Principle:MaterializeInc Materialize Scalability Regression Testing
Purpose
Scalability Regression Testing is the practice of continuously validating that changes to the Materialize codebase do not degrade query throughput under concurrent load. By running identical SQL workloads against a baseline endpoint (typically a known-good release version) and a test endpoint (such as the current HEAD or a candidate build), the framework produces a quantitative comparison that either confirms acceptable performance or surfaces regressions that require investigation.
Core Principle
The fundamental idea is straightforward: if a given SQL workload achieves N transactions per second at concurrency level C on the baseline, then the same workload on the test endpoint should achieve at least N * (1 - threshold) transactions per second at the same concurrency level. Any result falling below this threshold is flagged as a regression. Any result exceeding N * (1 + threshold) is noted as a significant improvement.
This approach treats performance as a measurable, version-over-version property of the system, subject to the same rigor as functional correctness testing.
Methodology
Workload Selection
The framework defines a taxonomy of SQL workloads organized into four categories:
- DML & DQL workloads -- Pure data manipulation and query statements such as
INSERT,SELECT,UPDATE, and combinations thereof. These measure the steady-state throughput of the query processing pipeline. - DDL workloads -- Schema modification operations including
CREATE TABLE,CREATE MATERIALIZED VIEW, andDROPoperations. These measure the overhead of catalog and dataflow management. - Connection workloads -- End-to-end connection establishment and teardown, including plain, password-authenticated, and SASL-authenticated variants. These measure the latency of the authentication and session initialization path.
- Self-test workloads -- Calibration workloads (empty operations, controlled sleeps) used to validate the measurement infrastructure itself.
Each workload defines a list of operations that are executed repeatedly by concurrent worker threads. Operations are composable: they can be chained via OperationChainWithDataExchange, where the output data of one operation flows into the input of the next, enabling complex multi-step scenarios such as "create table, insert data, query, drop table" within a single logical transaction.
Concurrency Scaling
Benchmarks are executed across exponentially increasing concurrency levels. Starting from a minimum (often 1), the number of concurrent SQL connections grows by a configurable exponent base (e.g., 2.0), producing a series such as 1, 2, 4, 8, 16, 32. At each level, the number of total operations is scaled proportionally to the square root of the concurrency:
operation_count = floor(base_count * sqrt(concurrency))

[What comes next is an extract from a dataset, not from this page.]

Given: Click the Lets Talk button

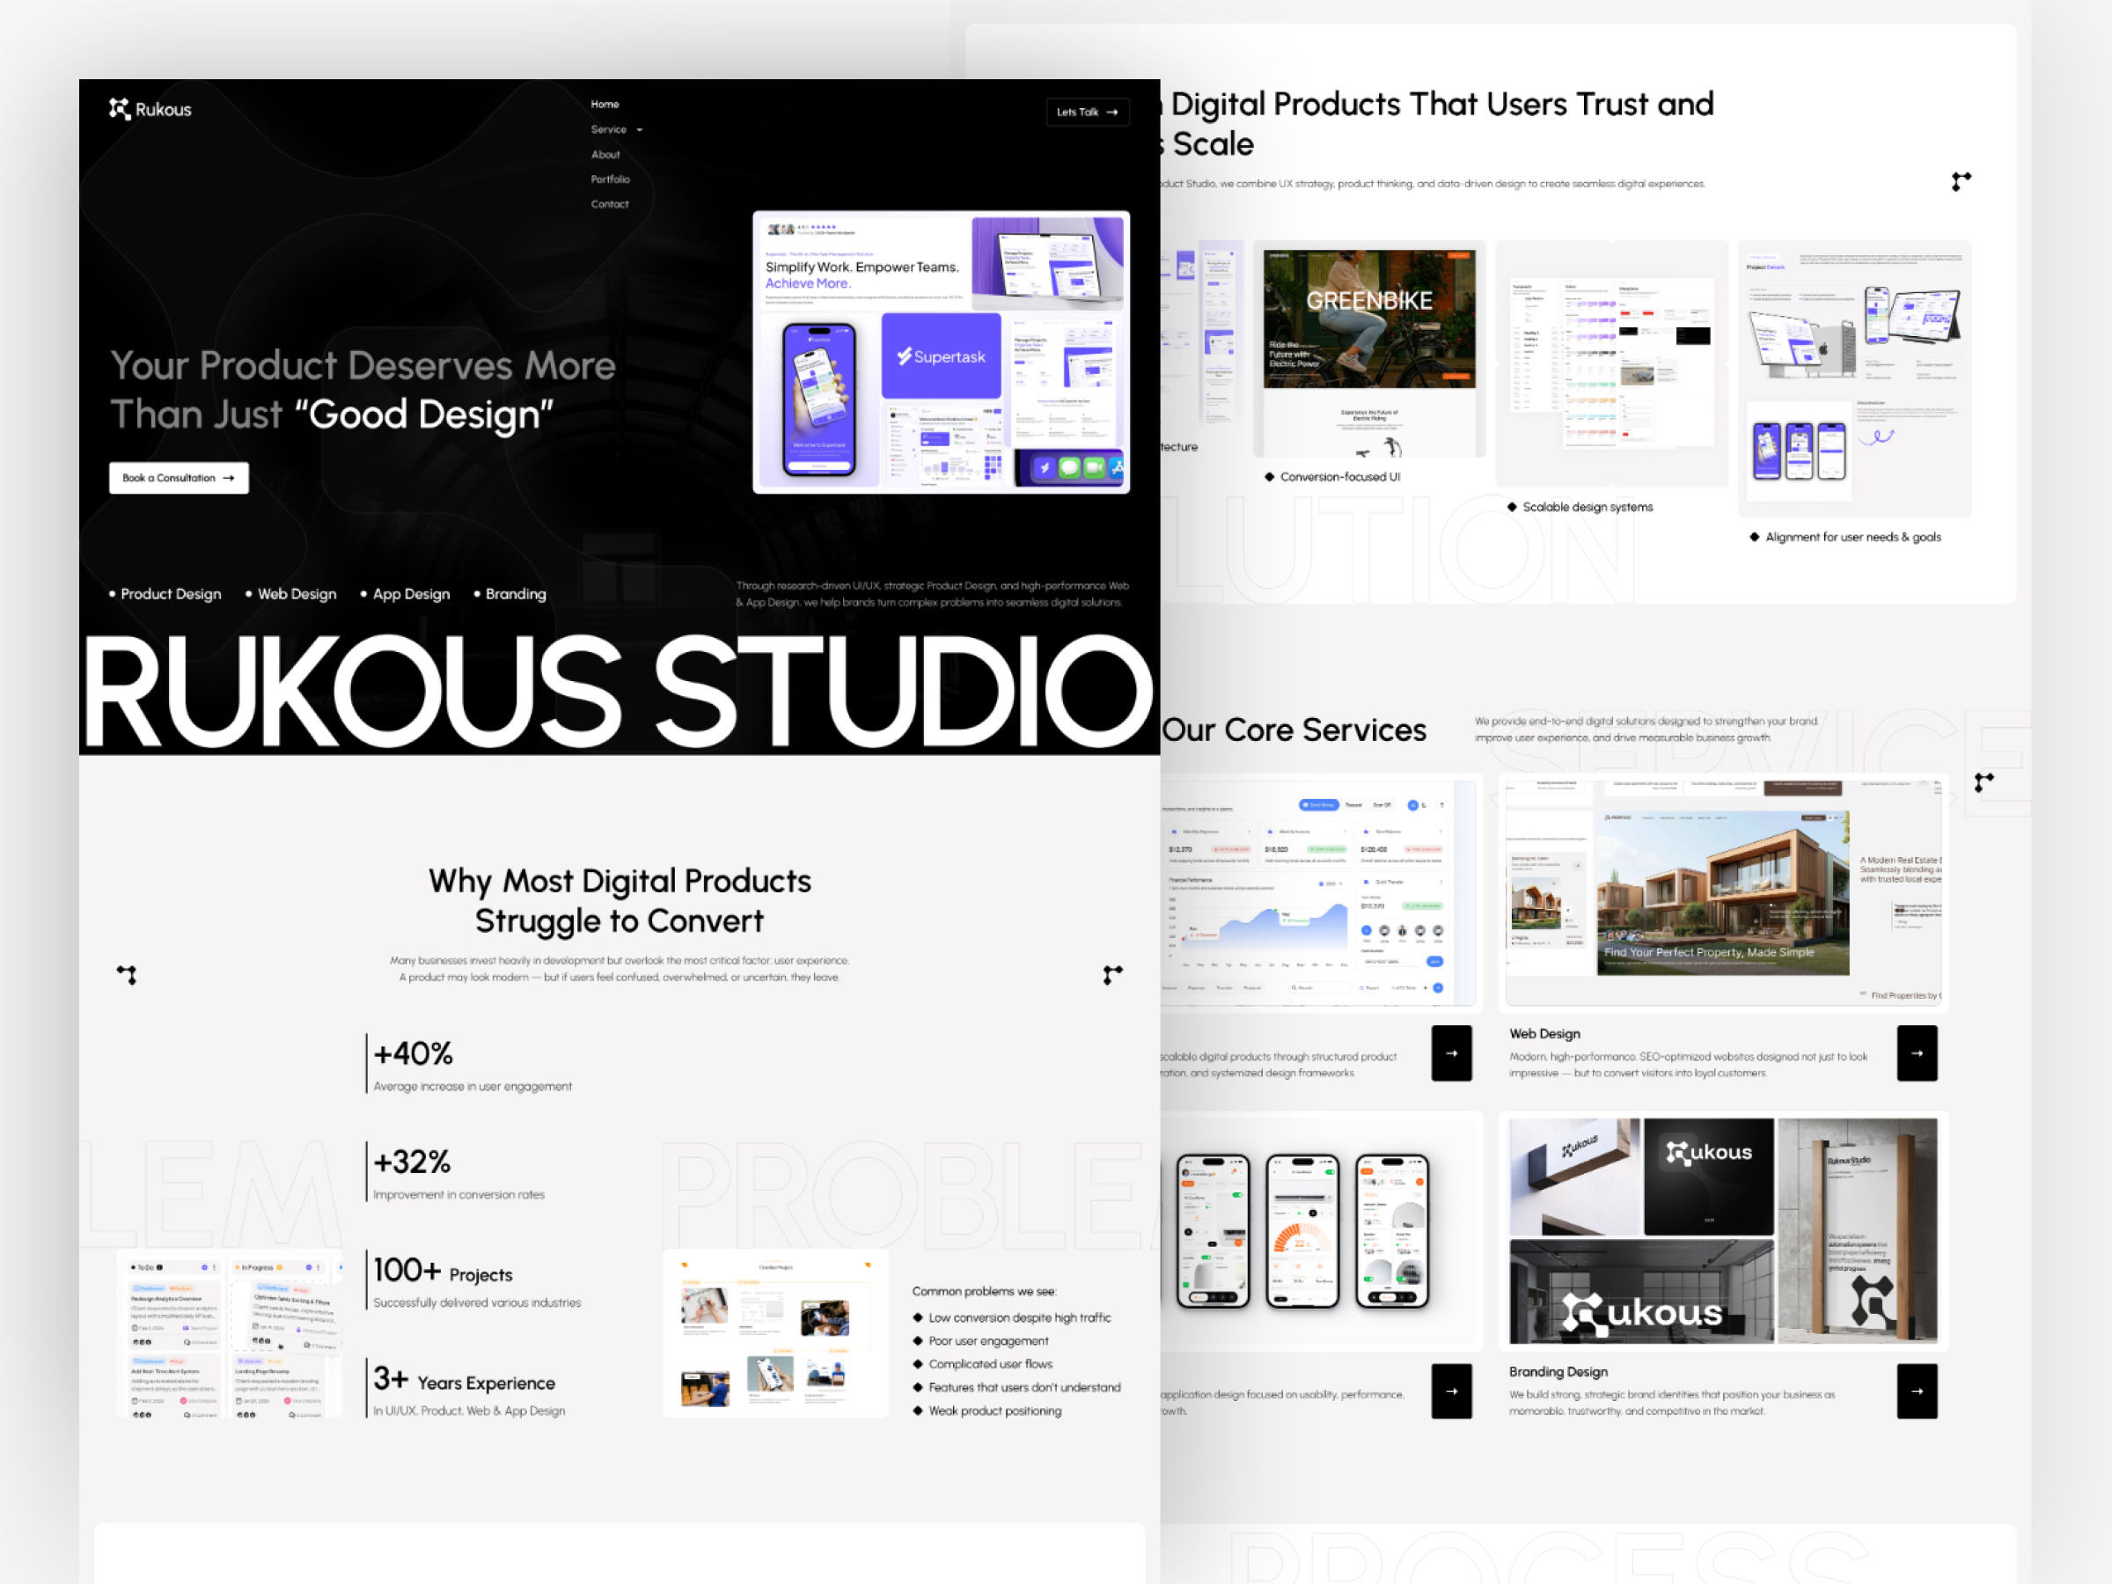Looking at the screenshot, I should pos(1088,112).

This scaling ensures that:
- Lower concurrency levels run enough operations to produce stable measurements.
- Higher concurrency levels run proportionally more operations, compensating for the increased variability inherent in highly parallel execution.
A dedicated cursor pool is created for each concurrency level, providing each worker thread with its own pre-established database cursor. This avoids connection overhead contaminating the operation measurements.
Measurement
Each individual operation execution is timed using wall-clock measurement. The framework collects two levels of data:
- Detail-level records -- One record per operation execution, capturing the concurrency level, wall-clock duration, operation type, workload name, and transaction index within the worker.
- Summary-level records -- One record per (workload, concurrency) pair, aggregating total wall-clock time, total operation count, TPS (count / wallclock), and statistical summaries (mean, median, min, max) of individual transaction durations.
All measurements are persisted to CSV files organized by endpoint version and workload name, enabling offline analysis and historical comparison.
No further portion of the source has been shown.